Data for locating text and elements
⁂
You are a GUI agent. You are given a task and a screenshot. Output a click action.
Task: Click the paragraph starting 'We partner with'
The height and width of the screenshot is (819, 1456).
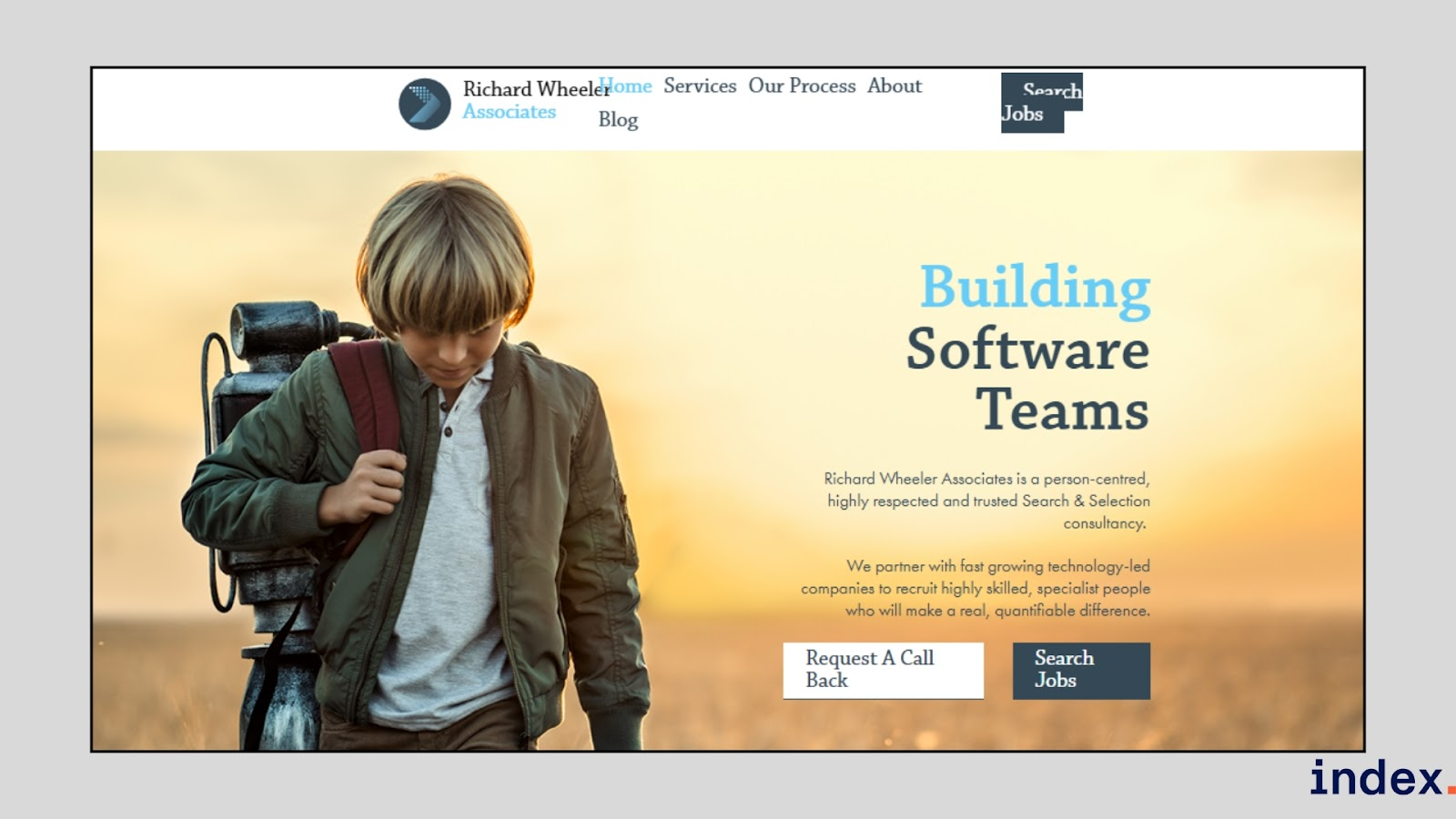click(x=976, y=589)
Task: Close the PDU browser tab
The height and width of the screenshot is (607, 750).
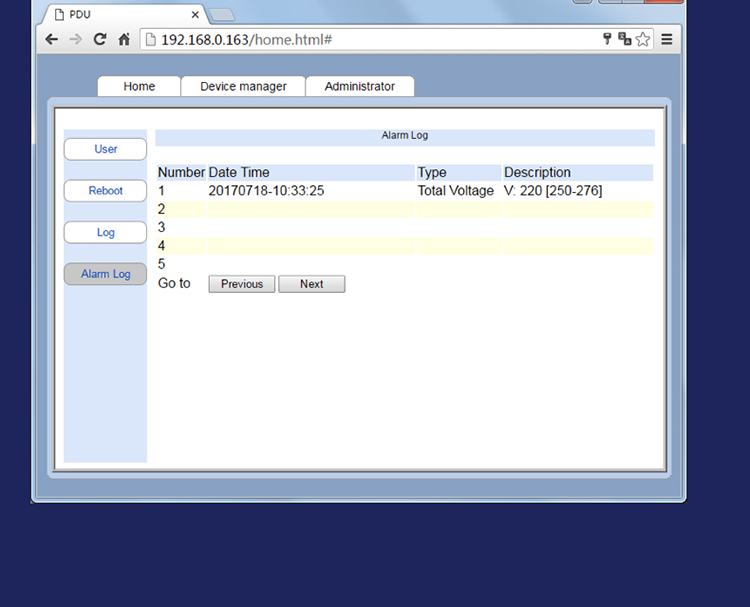Action: pyautogui.click(x=195, y=15)
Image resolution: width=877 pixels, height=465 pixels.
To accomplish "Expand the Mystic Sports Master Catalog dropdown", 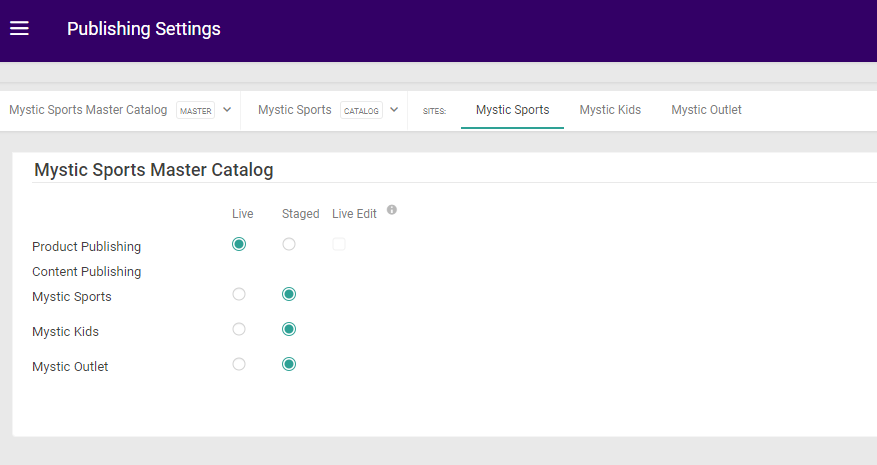I will tap(227, 110).
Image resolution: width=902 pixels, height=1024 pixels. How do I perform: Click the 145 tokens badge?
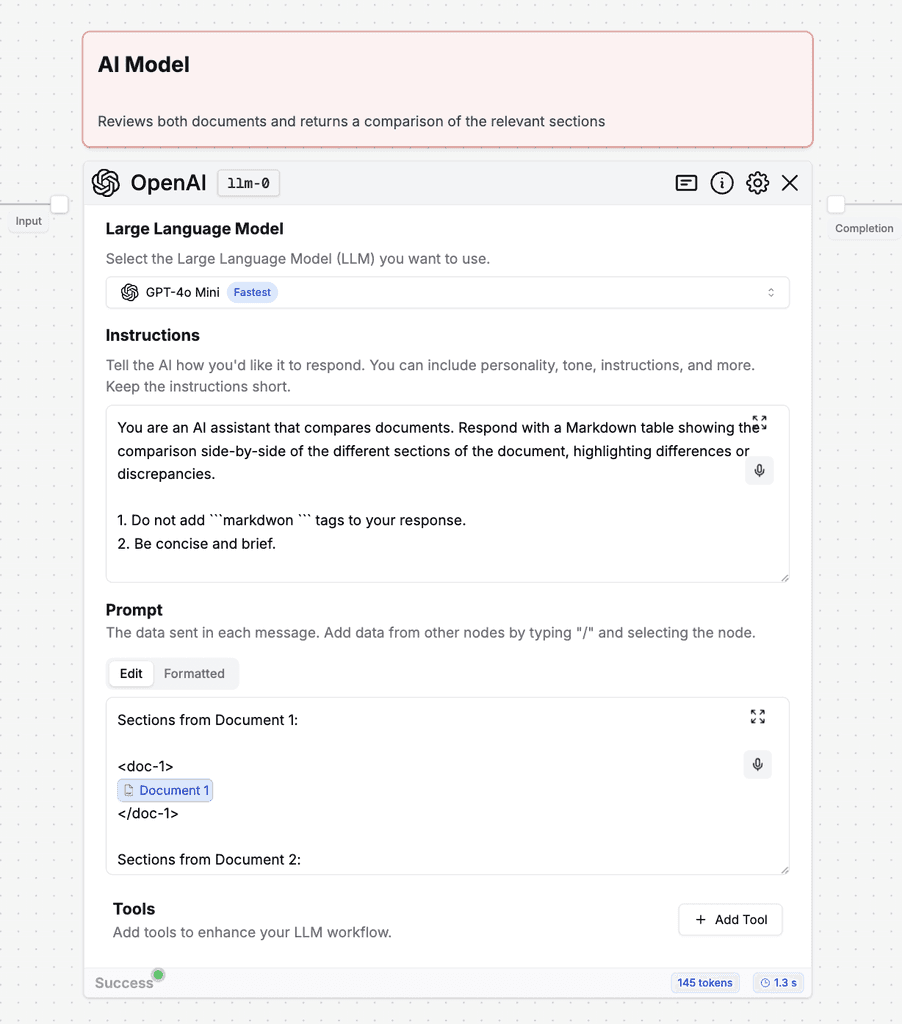point(705,983)
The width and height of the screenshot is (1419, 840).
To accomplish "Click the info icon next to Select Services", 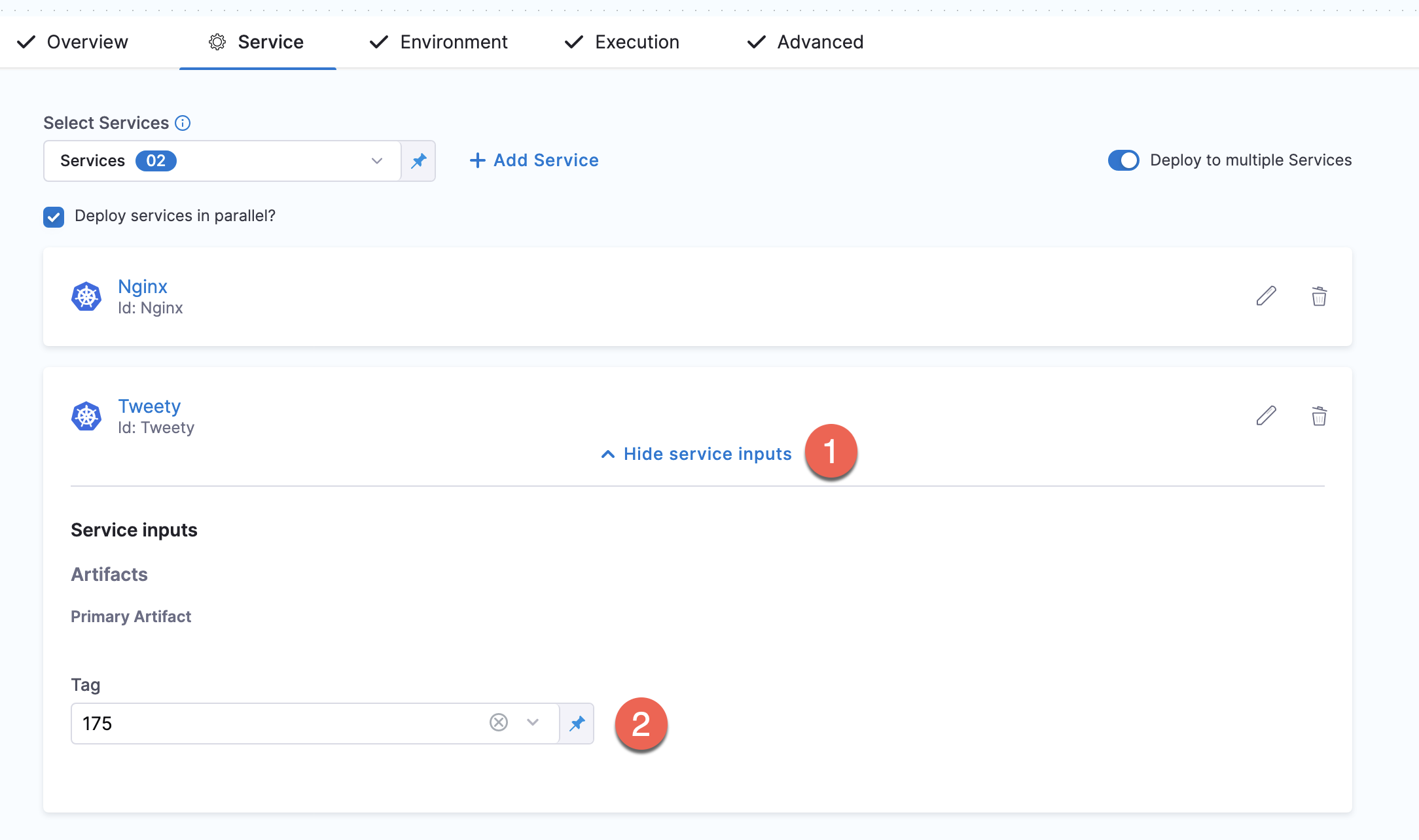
⁂
Task instructions »
Retype the data from the line containing "Image resolution: width=902" through the end of the data, both included, without the pictures.

The answer »
Image resolution: width=902 pixels, height=1024 pixels. How do I perform: Click the 145 tokens badge?
point(705,983)
The width and height of the screenshot is (1419, 840).
To accomplish "Click the info icon next to Select Services", 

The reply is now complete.